Researchers of the University of Notre Dame (France) have identified, in a study recently published in the journal Nature Communications, two proteins that are considered critical for breast cancer bone metastasis.
Experts have discovered that CXCL5 protein is key to signaling the growth of cancer cells once it binds to its CXCR2 receptor. In this sense, the work has shown that these two proteins cause breast cancer cells, including those that remain inactive, to reproduce and spread rapidly to the bones and bone marrow.
Researchers have also identified the factors that can activate or inhibit breast cancer proliferation, as well as induce latency of cancer cells in the bone. Specifically, the CXCL5 protein was identified as a proliferative factor, although previously its CXCR2 receptor had been linked to poor response to chemotherapy treatment.
Therefore, the authors analyzed how CXCL5 and CXCR2 can work together to increase the proliferation of cancer cells.
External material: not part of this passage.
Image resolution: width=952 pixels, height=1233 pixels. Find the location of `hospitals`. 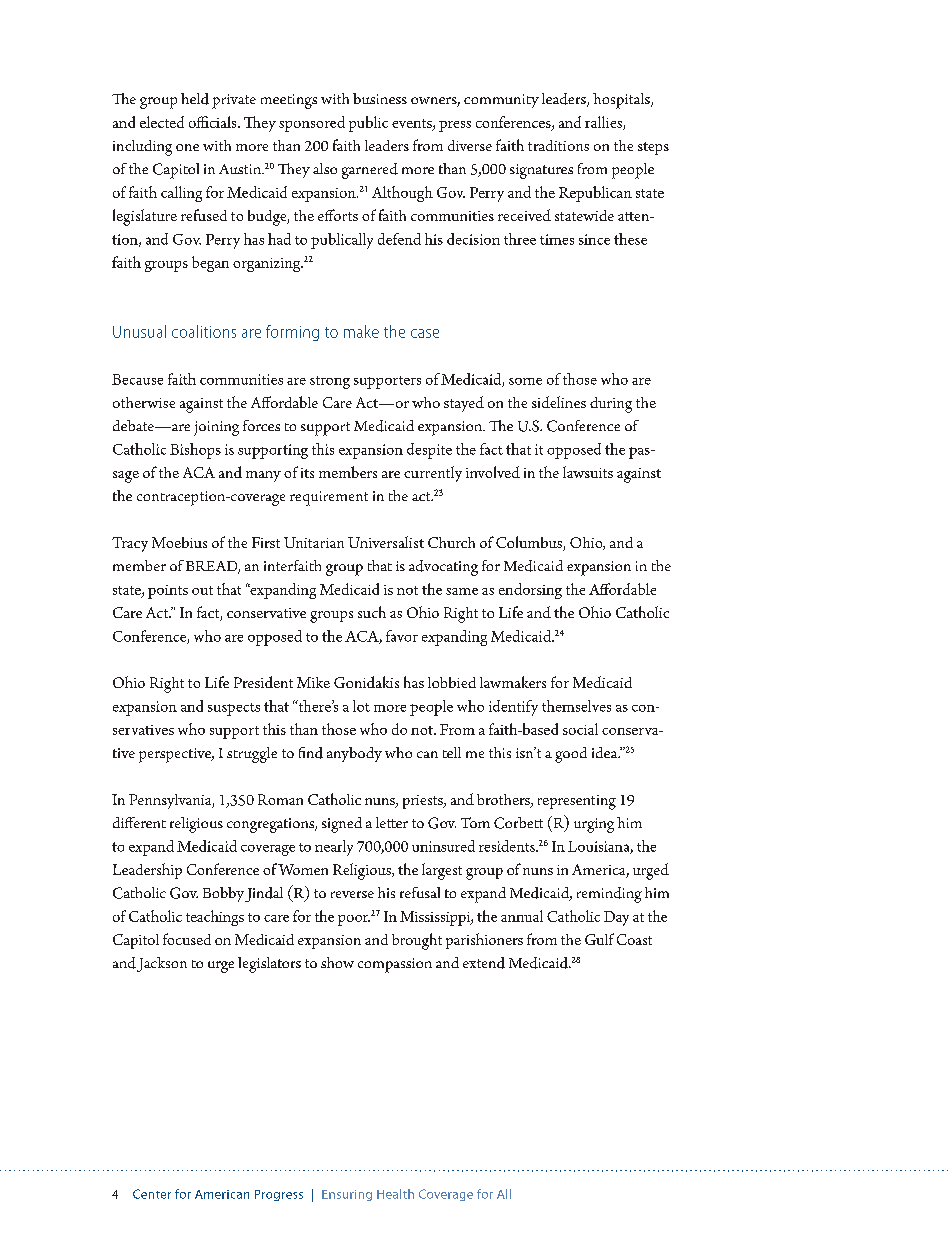

hospitals is located at coordinates (622, 101).
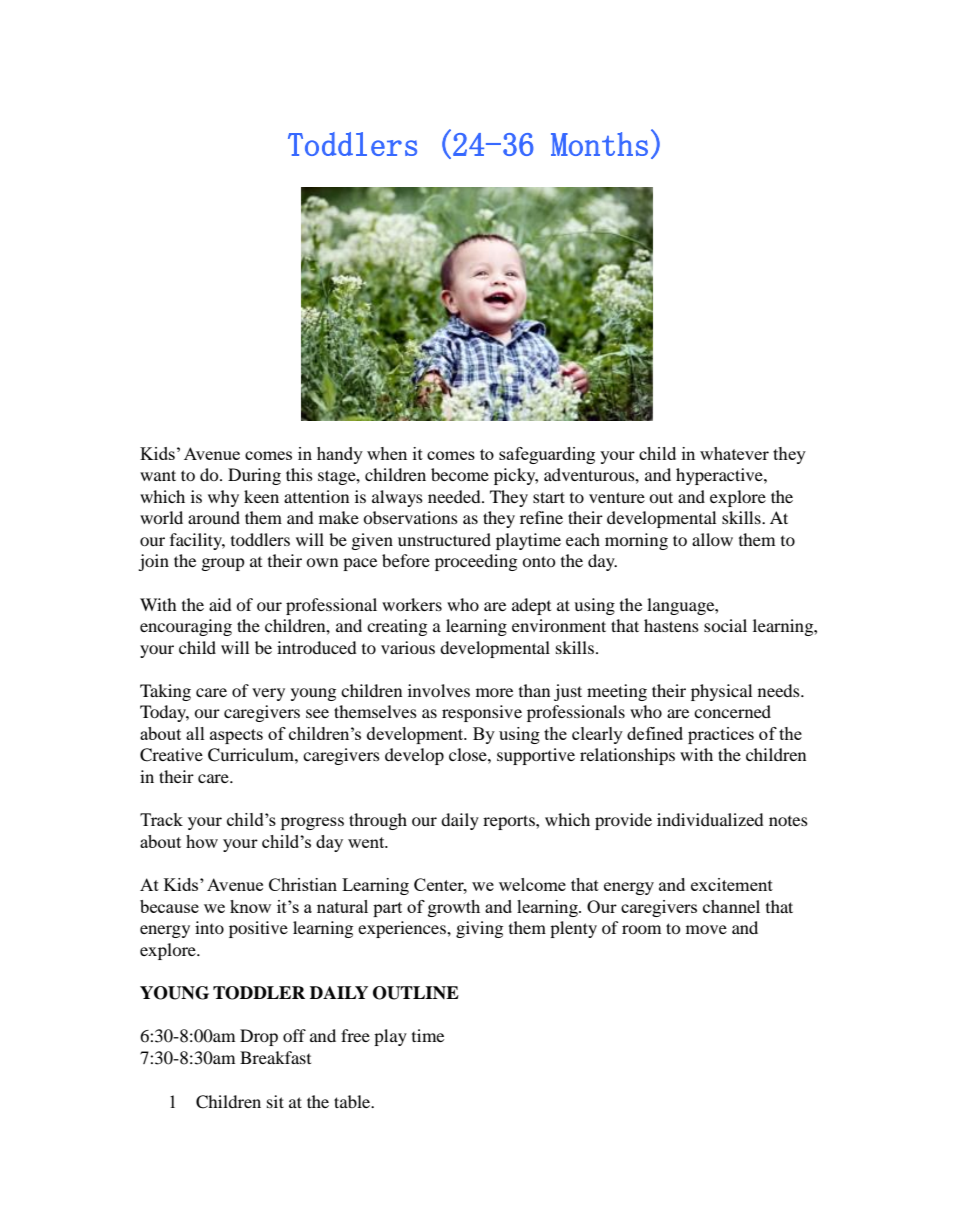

The team found that when CXCR2 receptor was blocked, CXCL5-induced signaling was inhibited, preventing rapid proliferation of breast cancer cells in the bones.
“Before our study, the idea that CXCL5 and CXCR2 played an essential role in this critical step in bone colonization due to breast cancer had not been explored. Now we have the opportunity to analyze how to inhibit this cellular process could be a goal for future therapies to treat breast cancer metastases or other types of cancer that spread to the bones ”, experts have settled, who have confirmed that CXCL5 and CXCR2 were present in a sample of human bone from a breast cancer patient with bone metastases.